You you can go to my old neighborhood, South Jamaica, Queens, in the summertime, and you can see kids out on the on the streets who you might even imagine are too young to be alone out there. But they, they're there and they are able to grow up familiar with the sound of gunfire before they have ever heard an orchestra play. Now, there's 11 million of them in this country and we're not reaching them. We have more incarcerated Americans, more handguns per capita and more executions than any other industrialized nation.
And all of this, while we struggle to find ways to end a war in Afghanistan and Pakistan and find help for the victims of the horrendous earthquake in Haiti and find a path to peace in the Middle East.
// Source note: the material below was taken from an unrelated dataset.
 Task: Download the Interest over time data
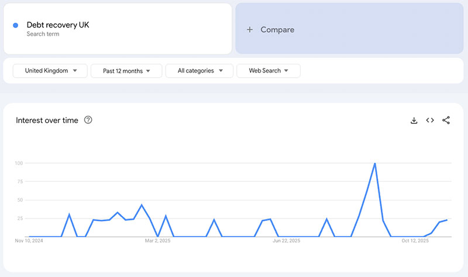point(414,120)
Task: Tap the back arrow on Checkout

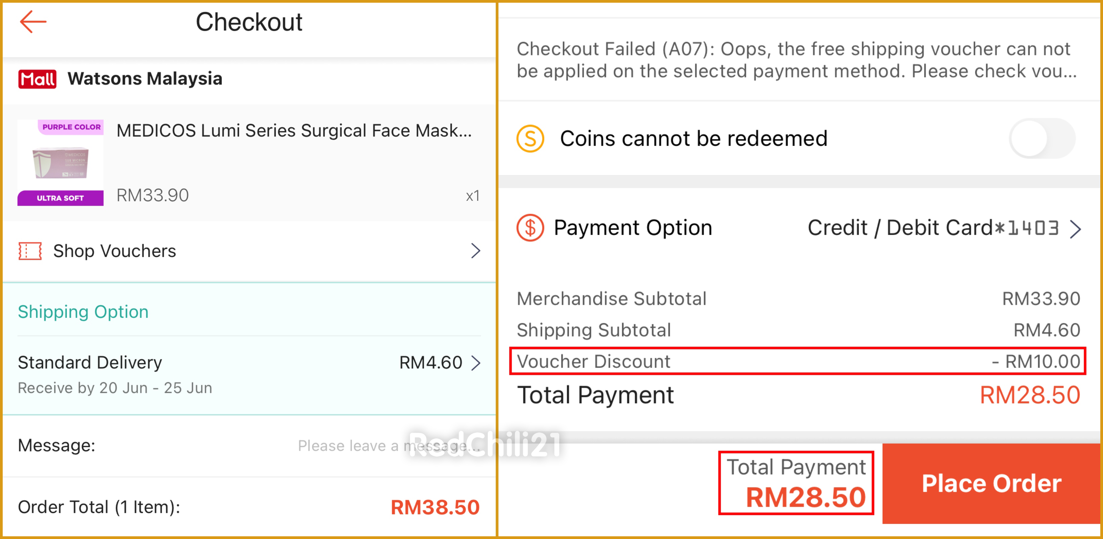Action: coord(33,22)
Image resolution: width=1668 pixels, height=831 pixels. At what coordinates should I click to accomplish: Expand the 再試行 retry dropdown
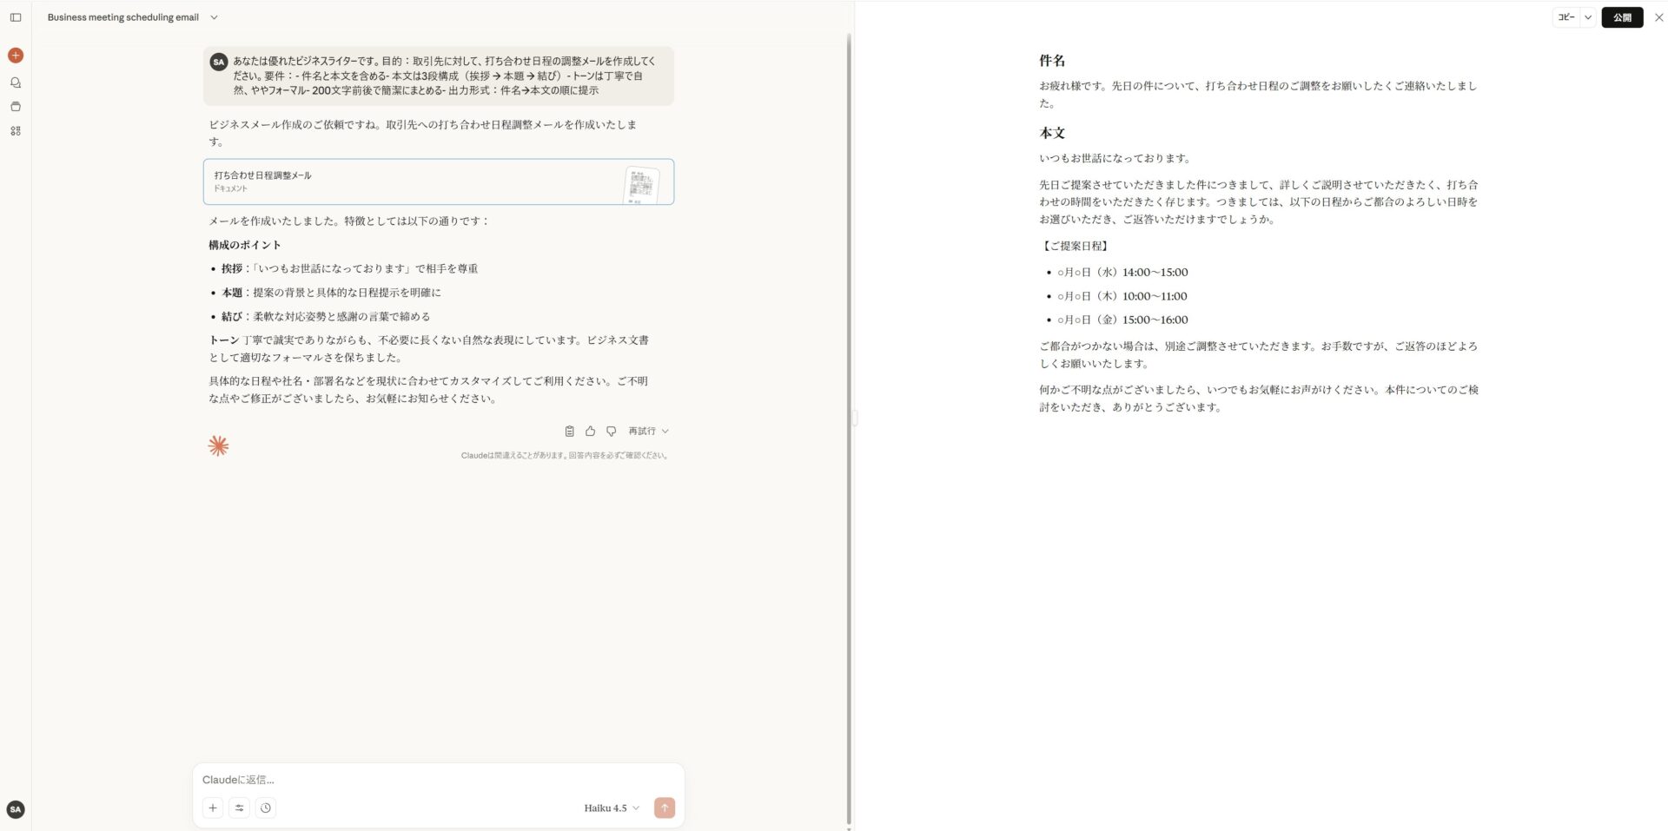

If it were clear that our nation lacks the capacity to improve our condition significantly, if we could say to ourselves honestly here tonight that, yes, Mario, you're right, there is all of that failure, all of that need, but we just can't handle it. We don't have the capacity. It's impossible. If you could say that to yourself tonight, it would be comforting because then you could pity yourself. But you don't have that luxury because we know we can do better.
And we know we can do much better. How do we know? Just look back a decade or so, a little bit more than a decade or so. This great nation produced 22 million new jobs in that period. It happened to be the period of the the Clinton presidency and a little bit beyond that, 22 million new jobs, regularly balanced budgets, a rising middle class. The middle class was moving up toward the wealthy class, a shrinking number of poor citizens and a potential surplus. Listen to this. A potential surplus of five point four trillion dollars. Five point four trillion dollars potential surplus.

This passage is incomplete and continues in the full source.